College of Ocean and Earth Sciences, Xiamen University
SEARCH
Chinese
Favorites
IME Research Team Won the Second Prize of 2015 China’s National Natural Science Award
COE COE 2016/1/9 5542

On the morning of January 8, 2016, the Annual Ceremony of the National Science and Technology Awards took place at the Great Hall of the People in Beijing. Xi Jinping, Li Keqiang, Liu Yunshan, and Zhang Gaoli, members of the Central Politburo Standing Committee of the Communist Party of China, all attended the ceremony, and granted the representatives of the winners the National Natural Science Awards, the National Technological Invention Awards, the National Science and Technology Progress Awards, and the International Science and Technology Cooperation Awards.

The grand occasion announced 42 national natural science awards, including 1 first prize and 41 second prizes.
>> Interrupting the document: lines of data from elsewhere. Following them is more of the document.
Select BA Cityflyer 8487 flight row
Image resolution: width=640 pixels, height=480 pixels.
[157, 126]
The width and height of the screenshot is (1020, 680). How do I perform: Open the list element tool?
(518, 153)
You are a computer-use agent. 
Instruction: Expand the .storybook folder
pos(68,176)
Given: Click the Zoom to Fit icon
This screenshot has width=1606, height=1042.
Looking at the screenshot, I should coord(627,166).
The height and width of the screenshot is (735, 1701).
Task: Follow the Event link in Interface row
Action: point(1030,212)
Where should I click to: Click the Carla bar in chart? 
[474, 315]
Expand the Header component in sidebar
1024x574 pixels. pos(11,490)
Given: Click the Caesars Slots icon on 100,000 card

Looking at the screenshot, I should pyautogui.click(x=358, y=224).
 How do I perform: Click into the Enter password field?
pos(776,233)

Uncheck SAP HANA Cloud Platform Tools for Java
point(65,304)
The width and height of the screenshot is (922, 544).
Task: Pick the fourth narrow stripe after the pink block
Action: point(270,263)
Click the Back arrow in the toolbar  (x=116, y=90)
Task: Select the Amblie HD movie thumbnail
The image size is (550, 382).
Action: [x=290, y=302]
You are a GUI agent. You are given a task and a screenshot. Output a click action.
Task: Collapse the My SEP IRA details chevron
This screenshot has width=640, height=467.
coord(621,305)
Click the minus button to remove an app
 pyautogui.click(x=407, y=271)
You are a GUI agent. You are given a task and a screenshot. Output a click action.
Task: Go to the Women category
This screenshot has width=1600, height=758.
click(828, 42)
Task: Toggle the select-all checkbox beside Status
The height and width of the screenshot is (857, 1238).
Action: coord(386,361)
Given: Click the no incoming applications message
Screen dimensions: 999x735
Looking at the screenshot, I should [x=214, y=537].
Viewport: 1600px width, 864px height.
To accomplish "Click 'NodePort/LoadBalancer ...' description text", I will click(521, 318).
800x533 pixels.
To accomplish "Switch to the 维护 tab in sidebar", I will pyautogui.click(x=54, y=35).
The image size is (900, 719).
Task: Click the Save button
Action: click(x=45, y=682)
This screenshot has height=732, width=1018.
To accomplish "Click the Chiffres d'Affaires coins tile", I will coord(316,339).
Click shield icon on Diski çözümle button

Among the 41 second prizes is there only one for Marine Science. The Role of Microbes in the Ocean Carbon Storage and Climate Change, expounding the findings of IME research team at Xiamen University, won the second prize of 2015 National Natural Science Award. Headed by Professor Nianzhi Jiao, the research team consists of Professor Yao Zhang, Senior Engineer Tingwei Luo, Professor Rui Zhang, and Assistant Professor Qiang Zheng. It is worth mentioning that IME research team won the second prize for the second time.

Microbes play a key role in marine ecosystem and global change. Focusing on the marine carbon cycling, Nianzhi Jiao’s team probes into microcosmic ecological processes and macrocosmic environmental effects of marine microbes. By method innovation and large-scale field test, the project successfully identified the global pattern of AAPB (Aerobic Anoxygenic Phototrophic Bacteria, a typical microbial functional group) distribution, revealed the AAPB regulatory mechanisms and further investigated the reason why AAPB was not distributed as predicted according to theory previously. Inspired by a systematic study, Nianzhi Jiao’s team finally proposed, on this basis, a microbial carbon pump theory, in fact a new marine carbon storage mechanism.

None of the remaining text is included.